Top Ten stocking fillers (for less than £10)
These last minute presents, bought in haste, can be enjoyed at leisure over the holiday break.
1. Flimby’s Poet Laureate Ethel Fisher has published a second selection of Humorous Tales in Cumberland Dialect Rhyme, available in paperback (£5.99) or on CD (£4.99). This collection includes the classic ‘She’s nivver lived’.
2. This year’s surprise Christmas bestseller is ‘Does Anything Eat Wasps?’, 101 questions and answers from The New Scientist magazine. Wise, weird and wacky answers to such important questions as; ‘Why do geese fly in a V shape’, and ‘How long can I live on beer alone?’
3. You can conduct your own investigation into the above with the help of the ‘Cumbria Real Ale Guide’ (£3.95), compiled by the four Cumbria branches of the Campaign for Real Ale. Start with a pint of Yates’ in The Ship at Allonby and count the years it takes to get to The Gate in Yanwath.
4. How long can you live on Rum? If your family name is Jefferson the answer is nearly 300 years. ‘The Jefferson’s of Whitehaven’ by Brian Parnaby (£8.95) is an unofficial history of the trading dynasty from 1704 to 1998. The author has distilled this account from public records, both local and in the Caribbean, and fortified it with maps, copies of original documents, and photographs.

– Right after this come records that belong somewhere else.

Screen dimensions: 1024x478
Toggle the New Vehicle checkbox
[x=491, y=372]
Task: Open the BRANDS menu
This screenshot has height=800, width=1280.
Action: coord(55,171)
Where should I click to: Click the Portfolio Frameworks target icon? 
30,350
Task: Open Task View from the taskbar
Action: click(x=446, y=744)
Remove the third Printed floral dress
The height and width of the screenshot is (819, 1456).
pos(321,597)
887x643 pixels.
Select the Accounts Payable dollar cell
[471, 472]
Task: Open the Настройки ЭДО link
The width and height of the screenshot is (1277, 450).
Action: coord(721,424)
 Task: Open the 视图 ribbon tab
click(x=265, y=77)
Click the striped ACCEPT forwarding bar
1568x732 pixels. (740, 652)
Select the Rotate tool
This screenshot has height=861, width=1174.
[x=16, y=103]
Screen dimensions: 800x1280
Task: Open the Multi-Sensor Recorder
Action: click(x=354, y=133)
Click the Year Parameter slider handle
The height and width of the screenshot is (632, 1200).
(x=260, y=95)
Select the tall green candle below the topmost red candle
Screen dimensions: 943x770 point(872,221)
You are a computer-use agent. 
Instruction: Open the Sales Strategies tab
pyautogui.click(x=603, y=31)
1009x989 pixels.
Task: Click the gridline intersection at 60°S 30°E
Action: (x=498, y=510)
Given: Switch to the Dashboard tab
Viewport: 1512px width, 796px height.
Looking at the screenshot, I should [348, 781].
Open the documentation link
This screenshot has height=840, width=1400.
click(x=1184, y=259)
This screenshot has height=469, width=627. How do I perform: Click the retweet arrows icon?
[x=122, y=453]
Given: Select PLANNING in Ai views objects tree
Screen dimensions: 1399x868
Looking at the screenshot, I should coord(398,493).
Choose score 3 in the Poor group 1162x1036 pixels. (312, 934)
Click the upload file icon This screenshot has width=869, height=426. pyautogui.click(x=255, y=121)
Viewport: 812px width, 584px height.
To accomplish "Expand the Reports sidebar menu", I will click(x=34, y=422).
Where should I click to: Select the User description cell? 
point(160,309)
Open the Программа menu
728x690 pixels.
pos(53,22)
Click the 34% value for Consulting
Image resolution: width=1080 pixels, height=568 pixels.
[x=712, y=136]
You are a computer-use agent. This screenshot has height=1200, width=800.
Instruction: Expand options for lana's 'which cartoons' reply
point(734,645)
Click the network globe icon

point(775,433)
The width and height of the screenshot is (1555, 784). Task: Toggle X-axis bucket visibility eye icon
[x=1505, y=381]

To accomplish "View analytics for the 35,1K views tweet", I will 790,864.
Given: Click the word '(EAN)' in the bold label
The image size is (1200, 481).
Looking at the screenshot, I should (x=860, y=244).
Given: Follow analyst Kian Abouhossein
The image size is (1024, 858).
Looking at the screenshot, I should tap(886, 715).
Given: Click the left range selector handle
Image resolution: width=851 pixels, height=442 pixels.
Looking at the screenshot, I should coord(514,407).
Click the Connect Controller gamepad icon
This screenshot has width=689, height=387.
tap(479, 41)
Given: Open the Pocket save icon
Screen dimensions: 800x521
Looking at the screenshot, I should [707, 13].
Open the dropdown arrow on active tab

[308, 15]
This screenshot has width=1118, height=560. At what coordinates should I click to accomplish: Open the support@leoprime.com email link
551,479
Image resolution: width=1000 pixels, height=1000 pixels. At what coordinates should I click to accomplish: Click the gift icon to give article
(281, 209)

5. Black and white photographs dominate Jeff Taylor’s ‘Keswick: Then and Now’ (£7.50), all profits from which go towards the Wivell Bridge Appeal. This pictorial record of change spanning 100 years has two images on each page, past and present, both taken from the same vantage point. The most apposite are the two photographs showing a flooded Fitz Park and Bowling Club; the first from the 1930’s and the most recent from January 2005, a consequence of the same storm that swept away Wivell Bridge. Pictures of Keswick take precedence although the last chapter also includes some of the outlying villages; Borrowdale, Threlkeld, Braithwaite etc.
6. Borrowdale is the setting for a brutal garroting in ‘Murder in Cumbria’, (£8.95) a round-up of the usual suspects from the last century. Ian Ashbridge recounts 20 infamous cases from the beautiful county’s less attractive past; including the shooting of Percy Toplis, the alleged ‘Monocled Mutineer’.
7. If this subject matter is too unseasonal perhaps Laurie Kemp’s ‘The Ghosts of Cumbria’ (£6.99) will raise your spirits. The characters who haunt these pages include; The Hangman of Brigham, James Lowther, and the headless ghost of Hutton Hall. The lack of hard evidence and the anecdotal nature of these tall tales mean as many questions are posed as answered.
8. No such problem with the Cumbria Crossword Book (£4.99), which contains the answers in the back. Michael Curl has compiled Cumbria Magazine’s monthly crossword for years and here presents his favourite sixty puzzles to test your local knowledge.
9. Local images take pride of place in the Fir Press ‘West Cumbria Calendar 2006’ (£2.99). Although predominantly of Workington there are some photographs, past and present, from Flimby and Maryport.
10. And finally … a Christmas bestseller with a Christmas theme. ‘A Wayne in a Manger’ (£10) by Gervase Phinn is a collection of Christmas and Nativity Play stories form his bestselling Dales books. In the land of tea-towel headgear and cardboard angel wings, we meet the inn-keeper who fancied Mary, the baby Jesus whose head fell off, and the wise man who said ‘woof’.